In The New York Times review of the Broadway production, Ben Brantley wrote, contrary to some other critics, "even with a well-drilled cast that includes bright Broadway headliners like Norbert Leo Butz and Marin Mazzie, the realization sets in early that this British-born exploration of smoke-and-mirror financial practices isn’t much more than smoke and mirrors itself. Enron is fast-paced, flamboyant and, despite the head-clogging intricacy of its business mathematics, lucid to the point of simple-mindedness. But as was true of the company of this play's title, the energy generated here often feels factitious, all show (or show and tell) and little substance."

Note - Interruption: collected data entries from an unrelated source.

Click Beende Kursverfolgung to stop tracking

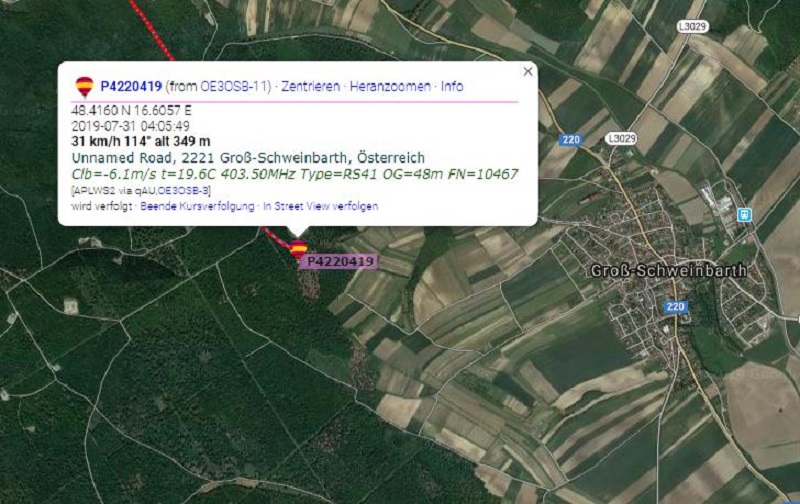pyautogui.click(x=197, y=206)
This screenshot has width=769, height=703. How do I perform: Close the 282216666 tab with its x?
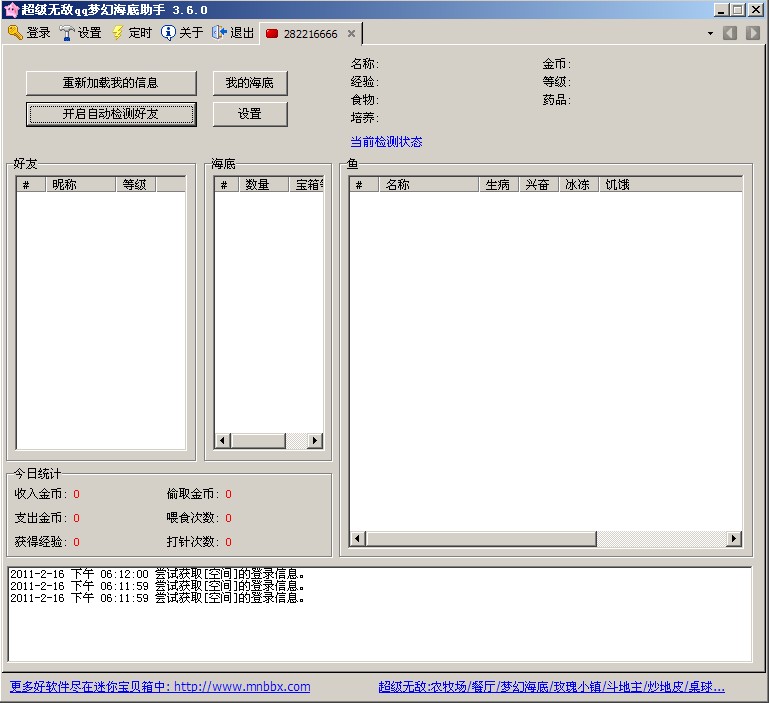[x=351, y=34]

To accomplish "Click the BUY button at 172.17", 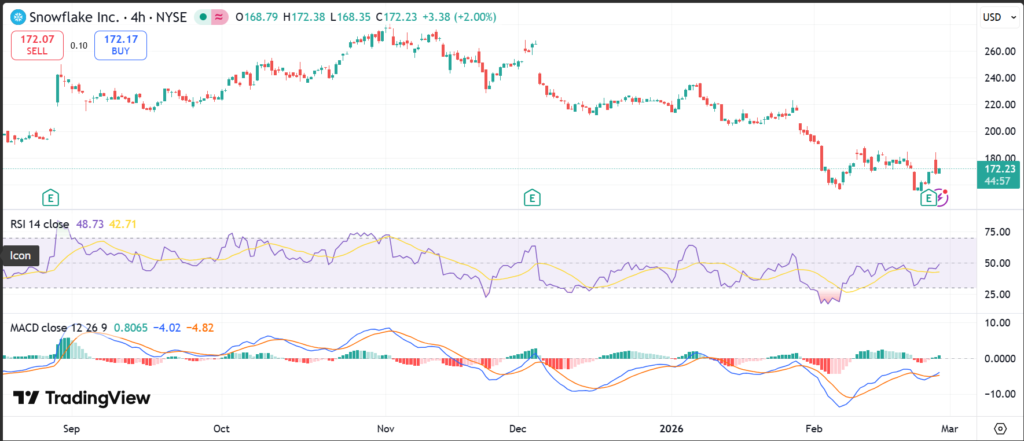I will click(120, 44).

Michael Billington, critic for The Guardian, dubbed Brantley's comments an "obtuse and hostile review", stating that "Enrons fate was sealed the moment Brantley's review appeared [...] As a fellow critic, I respect Brantley's right to his opinion; what is dismaying is his failure to see what Prebble and Goold were up to [...] But no serious play on Broadway can survive a withering attack from The New York Times, which carries the force of a papal indictment".

==Awards and nominations==
Enron won the 2009 Theatrical Management Association award for Best New Play and was also nominated for Best Performance in a Play (Samuel West). In the 2009 Evening Standard Theatre Awards, it won Best Director and was nominated for Best Actor (for West) and Best Play (for Prebble).

The play received Tony Award nominations for the 2010 Best Original Score (Music and/or Lyrics) Written for the Theatre, 2010 Best Featured Actor in a Play (Kunken), 2010 Best Lighting Design of a Play (Mark Henderson), and 2010 Best Sound Design of a Play (Adam Cork).